My day started pretty early, helping set things up and having a bit of a scout around the other stands. I won’t deny that I was slightly on the hunt for Paul Hollywood, just to say I’d seen him! Whilst waiting for the doors to open and the huge queue of people pour in, I was chuffed to meet Eric Lanlard, who sauntered over to say hello. Lynn knows him from various baking fun stuff but this was my first meeting and he was lovely. Very chatty and full of praise for our little cake club! Next to say hello was Dan Lepard, whose recipes I absolutely adore. He was really interested in CCC and loved the idea behind it. He’s judging the Australian version of The Great British Bake Off, which I hope comes to UK telly as I’d love to see it.

As soon as the doors opened, we were mad busy chatting to people about the idea behind the Clandestine Cake Club and how it all worked. There were a range of cakes created by our members for a special competition to be judged by Peter Sidwell. They all looked spectacular and drew people to our table.
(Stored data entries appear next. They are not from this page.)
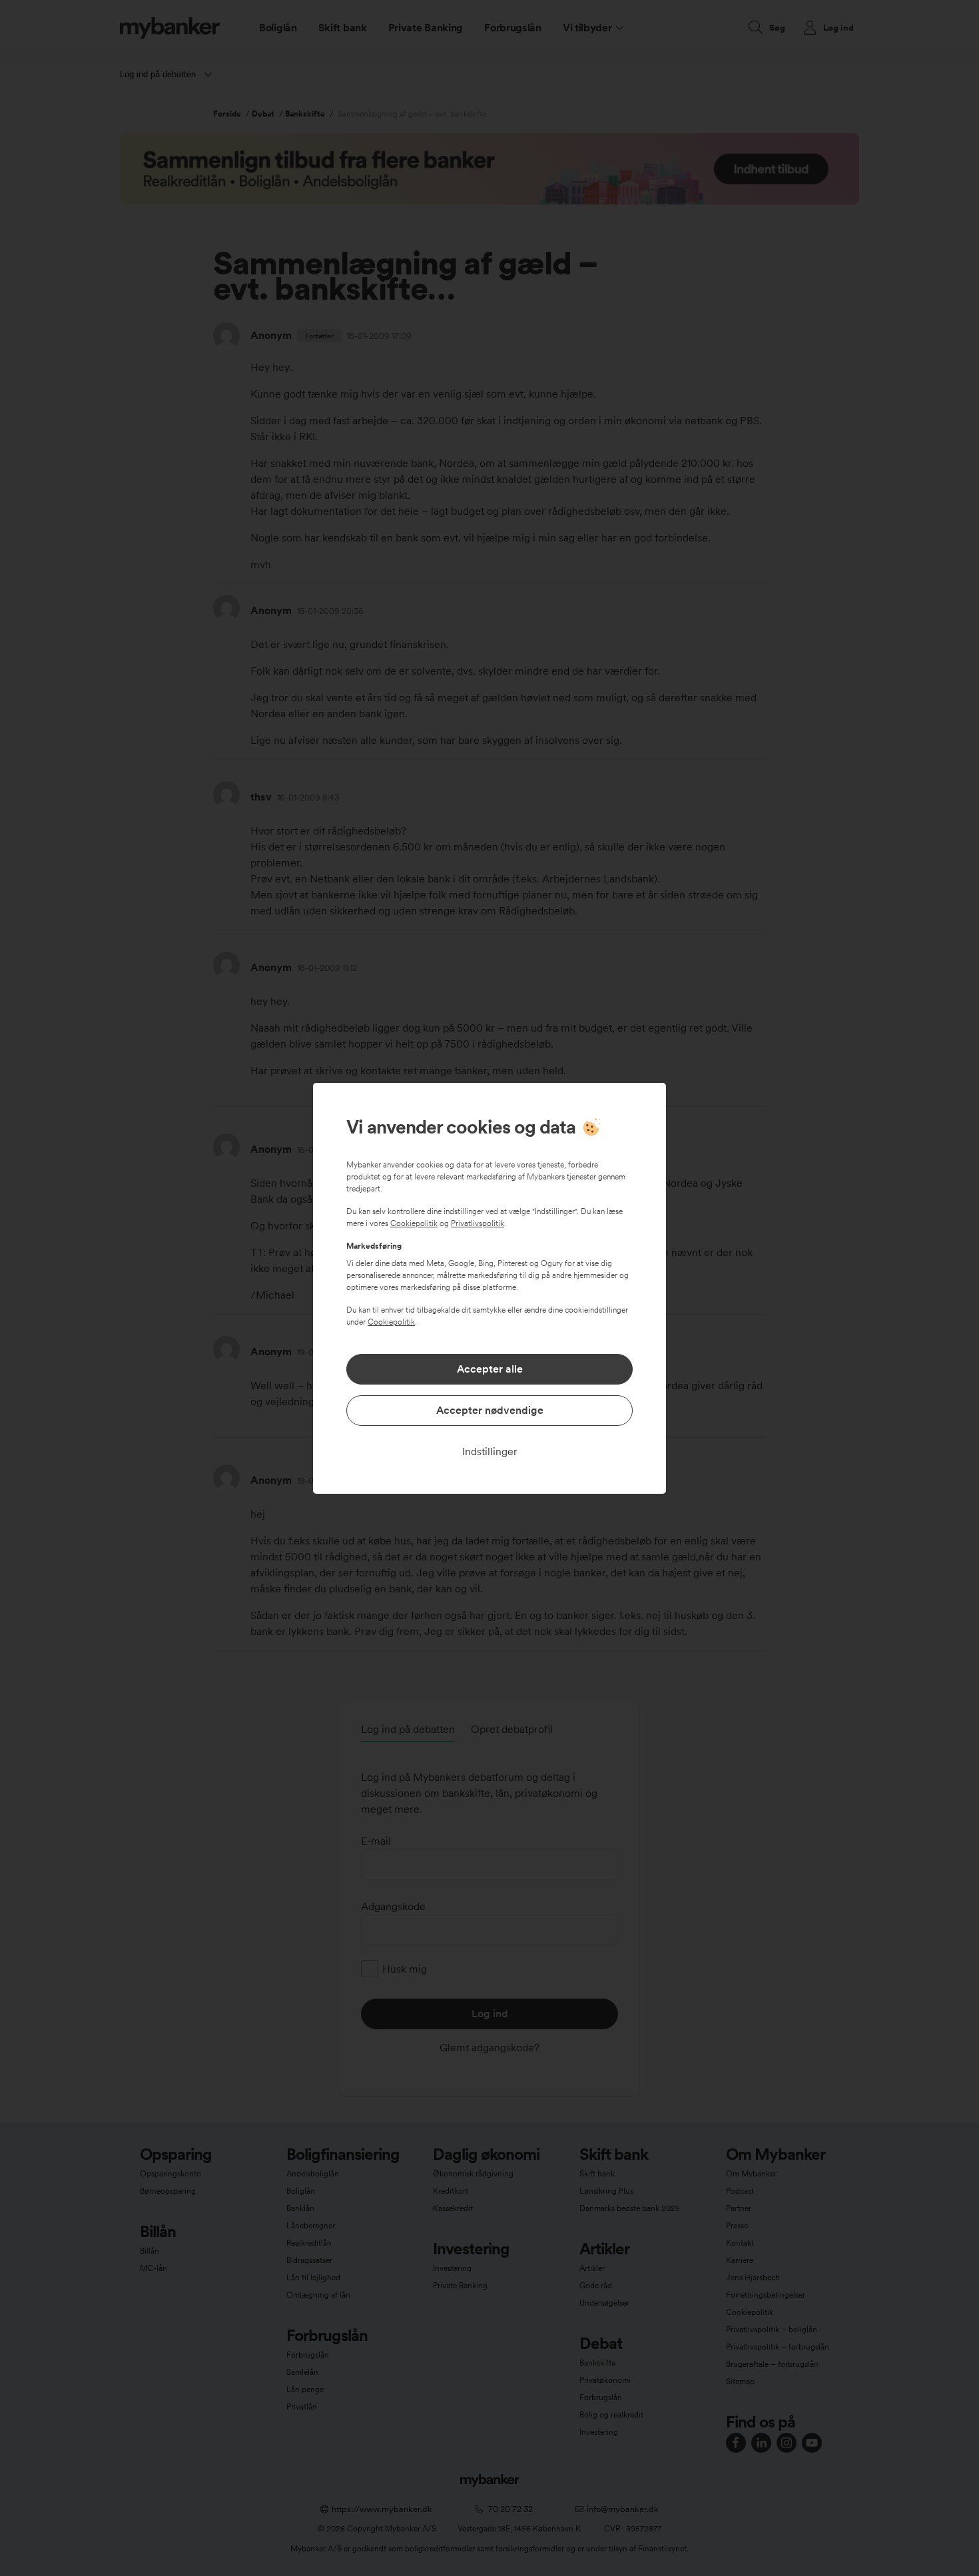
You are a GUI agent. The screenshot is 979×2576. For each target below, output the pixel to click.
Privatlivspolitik (477, 1223)
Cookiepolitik (414, 1223)
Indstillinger (489, 1451)
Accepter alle (490, 1369)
After a few hours, I managed to sneak away for a walk round the show and a sit down for some sandwiches! The show was rammed with people, loads of seating for the displays and demonstrations and many brilliant stalls. The Manchester Central location was perfect and it didn’t feel too big – there was so much to see but plenty to keep you entertained all day.

My personal highlights (to name but a few) included the marshmallows from The Marshmallowists, which were incredibly light and delicious, gorgeous homewares and stuff from Baker and Maker and stunning breads from Manchester’s own Martins Bakery.

Managed to resist spending too much, just getting some bread-making bits from Doves Farm (including some lovely spelt flour, which I hope to use this weekend!) and a tin sign for my new kitchen, as and when we finally get planning permission and start to build!

It was also very lovely to see some of my CCC colleagues, including Rachel (@Dollybakes) from Bolton CCC, Rachel (@comedinewitrach), Alex from Wigan, Lynne from Lancaster and Helen from Warrington.

If you get chance to go this weekend (or another year!) I totally recommend it. There’s so much to see and do, lots of well known bakers doing signings and demonstrations, and a kids theatre too.